*** Opening Information supplied ***

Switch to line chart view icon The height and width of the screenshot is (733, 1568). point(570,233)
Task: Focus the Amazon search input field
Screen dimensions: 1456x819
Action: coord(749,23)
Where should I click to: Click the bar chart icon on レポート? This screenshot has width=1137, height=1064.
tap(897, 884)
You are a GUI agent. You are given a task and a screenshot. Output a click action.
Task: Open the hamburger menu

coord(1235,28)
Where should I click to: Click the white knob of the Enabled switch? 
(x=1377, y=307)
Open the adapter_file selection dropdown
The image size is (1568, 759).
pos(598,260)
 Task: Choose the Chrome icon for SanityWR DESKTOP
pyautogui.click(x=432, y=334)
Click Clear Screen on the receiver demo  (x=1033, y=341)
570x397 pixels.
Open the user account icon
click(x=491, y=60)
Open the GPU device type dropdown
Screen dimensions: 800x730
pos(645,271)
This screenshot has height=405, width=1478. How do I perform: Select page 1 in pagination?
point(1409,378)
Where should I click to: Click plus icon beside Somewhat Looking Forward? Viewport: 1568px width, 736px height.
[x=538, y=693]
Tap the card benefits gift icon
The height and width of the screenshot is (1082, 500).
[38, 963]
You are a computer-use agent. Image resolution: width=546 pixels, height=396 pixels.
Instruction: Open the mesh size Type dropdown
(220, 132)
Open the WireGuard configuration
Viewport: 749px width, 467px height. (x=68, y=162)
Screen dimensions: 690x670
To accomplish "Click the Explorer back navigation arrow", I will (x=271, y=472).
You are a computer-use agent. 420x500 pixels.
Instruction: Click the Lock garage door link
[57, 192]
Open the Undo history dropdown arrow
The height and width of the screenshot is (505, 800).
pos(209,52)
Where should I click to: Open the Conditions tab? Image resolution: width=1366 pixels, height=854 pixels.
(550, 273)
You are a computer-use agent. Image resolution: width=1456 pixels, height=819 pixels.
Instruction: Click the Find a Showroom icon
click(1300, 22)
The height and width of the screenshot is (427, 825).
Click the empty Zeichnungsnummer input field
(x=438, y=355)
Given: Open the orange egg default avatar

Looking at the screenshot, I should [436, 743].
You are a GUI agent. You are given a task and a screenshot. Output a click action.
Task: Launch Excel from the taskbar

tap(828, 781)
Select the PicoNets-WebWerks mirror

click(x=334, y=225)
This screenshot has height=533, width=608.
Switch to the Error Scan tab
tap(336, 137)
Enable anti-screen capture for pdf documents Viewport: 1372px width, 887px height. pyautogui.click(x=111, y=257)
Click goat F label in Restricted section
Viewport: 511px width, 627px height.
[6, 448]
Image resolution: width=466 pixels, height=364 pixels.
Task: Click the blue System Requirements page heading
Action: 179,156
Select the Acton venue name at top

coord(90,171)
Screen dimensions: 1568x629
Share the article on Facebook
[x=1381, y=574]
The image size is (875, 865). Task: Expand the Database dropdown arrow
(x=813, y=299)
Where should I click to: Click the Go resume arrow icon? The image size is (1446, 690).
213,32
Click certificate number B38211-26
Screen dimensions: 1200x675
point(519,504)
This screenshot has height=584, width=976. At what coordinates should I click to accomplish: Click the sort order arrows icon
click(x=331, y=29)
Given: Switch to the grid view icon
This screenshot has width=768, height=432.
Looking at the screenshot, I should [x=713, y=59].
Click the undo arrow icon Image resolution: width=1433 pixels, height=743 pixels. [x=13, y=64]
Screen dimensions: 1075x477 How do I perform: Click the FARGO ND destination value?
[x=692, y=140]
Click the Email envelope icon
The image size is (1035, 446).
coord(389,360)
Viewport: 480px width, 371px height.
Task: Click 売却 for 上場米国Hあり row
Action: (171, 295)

*** Closing Information supplied ***

> **Problem to work on**:
Recopy the entries above in their entirety, exactly.

> **Final answer**:
Switch to line chart view icon The height and width of the screenshot is (733, 1568). point(570,233)
Task: Focus the Amazon search input field
Screen dimensions: 1456x819
Action: coord(749,23)
Where should I click to: Click the bar chart icon on レポート? This screenshot has width=1137, height=1064.
tap(897, 884)
You are a GUI agent. You are given a task and a screenshot. Output a click action.
Task: Open the hamburger menu

coord(1235,28)
Where should I click to: Click the white knob of the Enabled switch? 
(x=1377, y=307)
Open the adapter_file selection dropdown
The image size is (1568, 759).
pos(598,260)
 Task: Choose the Chrome icon for SanityWR DESKTOP
pyautogui.click(x=432, y=334)
Click Clear Screen on the receiver demo  (x=1033, y=341)
570x397 pixels.
Open the user account icon
click(x=491, y=60)
Open the GPU device type dropdown
Screen dimensions: 800x730
pos(645,271)
This screenshot has height=405, width=1478. How do I perform: Select page 1 in pagination?
point(1409,378)
Where should I click to: Click plus icon beside Somewhat Looking Forward? Viewport: 1568px width, 736px height.
[x=538, y=693]
Tap the card benefits gift icon
The height and width of the screenshot is (1082, 500).
[38, 963]
You are a computer-use agent. Image resolution: width=546 pixels, height=396 pixels.
Instruction: Open the mesh size Type dropdown
(220, 132)
Open the WireGuard configuration
Viewport: 749px width, 467px height. (x=68, y=162)
Screen dimensions: 690x670
To accomplish "Click the Explorer back navigation arrow", I will (x=271, y=472).
You are a computer-use agent. 420x500 pixels.
Instruction: Click the Lock garage door link
[57, 192]
Open the Undo history dropdown arrow
The height and width of the screenshot is (505, 800).
pos(209,52)
Where should I click to: Open the Conditions tab? Image resolution: width=1366 pixels, height=854 pixels.
(550, 273)
You are a computer-use agent. Image resolution: width=1456 pixels, height=819 pixels.
Instruction: Click the Find a Showroom icon
click(1300, 22)
The height and width of the screenshot is (427, 825).
Click the empty Zeichnungsnummer input field
(x=438, y=355)
Given: Open the orange egg default avatar

Looking at the screenshot, I should [436, 743].
You are a GUI agent. You are given a task and a screenshot. Output a click action.
Task: Launch Excel from the taskbar

tap(828, 781)
Select the PicoNets-WebWerks mirror

click(x=334, y=225)
This screenshot has height=533, width=608.
Switch to the Error Scan tab
tap(336, 137)
Enable anti-screen capture for pdf documents Viewport: 1372px width, 887px height. pyautogui.click(x=111, y=257)
Click goat F label in Restricted section
Viewport: 511px width, 627px height.
[6, 448]
Image resolution: width=466 pixels, height=364 pixels.
Task: Click the blue System Requirements page heading
Action: 179,156
Select the Acton venue name at top

coord(90,171)
Screen dimensions: 1568x629
Share the article on Facebook
[x=1381, y=574]
The image size is (875, 865). Task: Expand the Database dropdown arrow
(x=813, y=299)
Where should I click to: Click the Go resume arrow icon? The image size is (1446, 690).
213,32
Click certificate number B38211-26
Screen dimensions: 1200x675
point(519,504)
This screenshot has height=584, width=976. At what coordinates should I click to accomplish: Click the sort order arrows icon
click(x=331, y=29)
Given: Switch to the grid view icon
This screenshot has width=768, height=432.
Looking at the screenshot, I should [x=713, y=59].
Click the undo arrow icon Image resolution: width=1433 pixels, height=743 pixels. [x=13, y=64]
Screen dimensions: 1075x477 How do I perform: Click the FARGO ND destination value?
[x=692, y=140]
Click the Email envelope icon
The image size is (1035, 446).
coord(389,360)
Viewport: 480px width, 371px height.
Task: Click 売却 for 上場米国Hあり row
Action: (171, 295)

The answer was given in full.